*** Basında niceliğin değil niteliğin önemli olduğunu, çok sayıda gazete, radyo-televizyon veya internet haber sitesinin “çok seslilik” sayılamayacağını, resmi ilan pastasından hak etmeyenin de pay kapmasının adaletle bağdaşmadığını, aksine, nitelikli gazetecilik yapmaya çalışanların cezalandırılması anlamına geldiğini o kadar sık yazıyoruz ki, bırakın Çorum’u, Türkiye’nin bütününde bu fikirlerin baş savunucusu haline geldik.
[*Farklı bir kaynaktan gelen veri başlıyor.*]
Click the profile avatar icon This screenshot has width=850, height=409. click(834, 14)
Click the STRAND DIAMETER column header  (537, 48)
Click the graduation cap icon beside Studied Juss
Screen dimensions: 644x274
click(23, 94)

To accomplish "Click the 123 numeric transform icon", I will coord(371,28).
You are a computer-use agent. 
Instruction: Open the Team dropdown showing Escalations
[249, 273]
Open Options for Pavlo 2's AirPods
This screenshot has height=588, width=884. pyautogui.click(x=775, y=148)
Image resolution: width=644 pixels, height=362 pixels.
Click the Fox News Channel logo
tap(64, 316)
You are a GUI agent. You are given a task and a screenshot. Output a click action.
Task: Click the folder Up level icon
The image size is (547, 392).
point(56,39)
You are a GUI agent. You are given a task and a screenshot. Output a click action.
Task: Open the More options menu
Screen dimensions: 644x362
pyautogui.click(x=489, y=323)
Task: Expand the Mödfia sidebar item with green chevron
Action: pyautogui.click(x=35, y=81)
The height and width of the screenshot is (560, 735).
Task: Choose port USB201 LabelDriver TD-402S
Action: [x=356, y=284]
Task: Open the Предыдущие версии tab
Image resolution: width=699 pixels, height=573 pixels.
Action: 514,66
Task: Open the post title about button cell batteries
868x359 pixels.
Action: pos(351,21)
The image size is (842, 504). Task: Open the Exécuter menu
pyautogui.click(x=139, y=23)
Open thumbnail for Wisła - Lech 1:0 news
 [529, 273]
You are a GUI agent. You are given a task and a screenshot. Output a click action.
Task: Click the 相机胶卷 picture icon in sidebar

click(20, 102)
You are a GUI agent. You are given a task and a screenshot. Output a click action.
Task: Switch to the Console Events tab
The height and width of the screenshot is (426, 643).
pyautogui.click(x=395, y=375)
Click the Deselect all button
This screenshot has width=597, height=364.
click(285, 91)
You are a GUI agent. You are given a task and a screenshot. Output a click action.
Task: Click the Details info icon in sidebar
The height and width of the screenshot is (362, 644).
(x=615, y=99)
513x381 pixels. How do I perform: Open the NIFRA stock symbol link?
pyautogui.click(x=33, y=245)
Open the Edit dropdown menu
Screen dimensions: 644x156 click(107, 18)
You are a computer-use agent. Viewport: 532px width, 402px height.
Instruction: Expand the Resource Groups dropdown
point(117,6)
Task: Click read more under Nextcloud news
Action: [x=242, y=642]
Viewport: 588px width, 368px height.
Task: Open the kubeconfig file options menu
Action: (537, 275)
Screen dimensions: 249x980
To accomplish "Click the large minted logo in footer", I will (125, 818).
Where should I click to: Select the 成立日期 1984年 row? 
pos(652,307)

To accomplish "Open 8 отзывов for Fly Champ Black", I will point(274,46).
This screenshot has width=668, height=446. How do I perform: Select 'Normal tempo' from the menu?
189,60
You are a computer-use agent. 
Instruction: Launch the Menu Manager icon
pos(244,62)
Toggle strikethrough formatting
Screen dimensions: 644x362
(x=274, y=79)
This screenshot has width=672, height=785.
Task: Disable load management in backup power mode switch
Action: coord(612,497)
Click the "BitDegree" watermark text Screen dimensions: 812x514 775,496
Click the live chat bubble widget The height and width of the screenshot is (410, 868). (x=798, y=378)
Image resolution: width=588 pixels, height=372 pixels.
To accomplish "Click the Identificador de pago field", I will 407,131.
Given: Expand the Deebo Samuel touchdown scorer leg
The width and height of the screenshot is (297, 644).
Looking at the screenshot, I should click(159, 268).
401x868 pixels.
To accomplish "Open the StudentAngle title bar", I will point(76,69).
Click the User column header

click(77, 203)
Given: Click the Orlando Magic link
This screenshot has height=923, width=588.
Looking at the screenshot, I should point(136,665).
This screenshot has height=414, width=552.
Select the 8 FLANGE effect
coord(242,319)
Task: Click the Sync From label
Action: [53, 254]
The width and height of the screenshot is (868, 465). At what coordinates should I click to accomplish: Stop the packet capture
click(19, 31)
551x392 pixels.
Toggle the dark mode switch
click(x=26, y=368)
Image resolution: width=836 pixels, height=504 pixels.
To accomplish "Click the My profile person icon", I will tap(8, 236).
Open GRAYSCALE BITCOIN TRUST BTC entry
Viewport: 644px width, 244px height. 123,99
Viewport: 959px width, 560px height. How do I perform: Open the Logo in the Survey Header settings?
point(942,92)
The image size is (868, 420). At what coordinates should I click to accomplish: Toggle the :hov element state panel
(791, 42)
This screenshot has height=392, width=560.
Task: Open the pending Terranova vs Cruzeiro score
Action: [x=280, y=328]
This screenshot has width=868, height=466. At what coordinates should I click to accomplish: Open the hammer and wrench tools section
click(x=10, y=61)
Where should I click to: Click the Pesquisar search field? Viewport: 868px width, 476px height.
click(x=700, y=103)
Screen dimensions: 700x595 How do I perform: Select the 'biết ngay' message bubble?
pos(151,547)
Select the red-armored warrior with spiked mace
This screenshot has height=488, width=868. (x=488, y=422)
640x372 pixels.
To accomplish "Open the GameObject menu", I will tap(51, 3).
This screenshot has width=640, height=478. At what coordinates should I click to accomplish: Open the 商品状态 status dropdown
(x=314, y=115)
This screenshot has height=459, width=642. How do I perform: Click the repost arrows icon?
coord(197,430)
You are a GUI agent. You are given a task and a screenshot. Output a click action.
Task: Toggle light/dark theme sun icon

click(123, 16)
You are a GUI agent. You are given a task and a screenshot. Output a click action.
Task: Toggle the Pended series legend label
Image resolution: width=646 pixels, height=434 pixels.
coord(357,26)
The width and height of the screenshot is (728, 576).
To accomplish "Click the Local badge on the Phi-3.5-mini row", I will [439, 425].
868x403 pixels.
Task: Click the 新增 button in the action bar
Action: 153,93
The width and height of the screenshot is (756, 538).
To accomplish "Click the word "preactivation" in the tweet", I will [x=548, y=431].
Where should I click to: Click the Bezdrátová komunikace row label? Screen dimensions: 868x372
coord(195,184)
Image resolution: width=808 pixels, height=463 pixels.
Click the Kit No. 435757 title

*** Basın İlan Kurumu Genel Müdürü’nün ve yönetim kademelerinin de bizim gibi düşünmeleri ise haklılığımızın kanıtı. Ülkemizde, paçavra gibi -sözde- gazeteler çıkıyor, pespaye internet haber siteleri, -sözde- halkın haber alma hakkı adına hizmet veriyor, gerçekte ise bilgi edinme kanallarını kirletiyor. İlan veren kurumlar, “Bunlara mı ilan vereceğiz?” diye ilanlarını kısmaya, kaçırmaya başladıklarında ise, kurunun yanı sıra yaş da yanıyor. Asıl yanan ise, “demokrasi” oluyor.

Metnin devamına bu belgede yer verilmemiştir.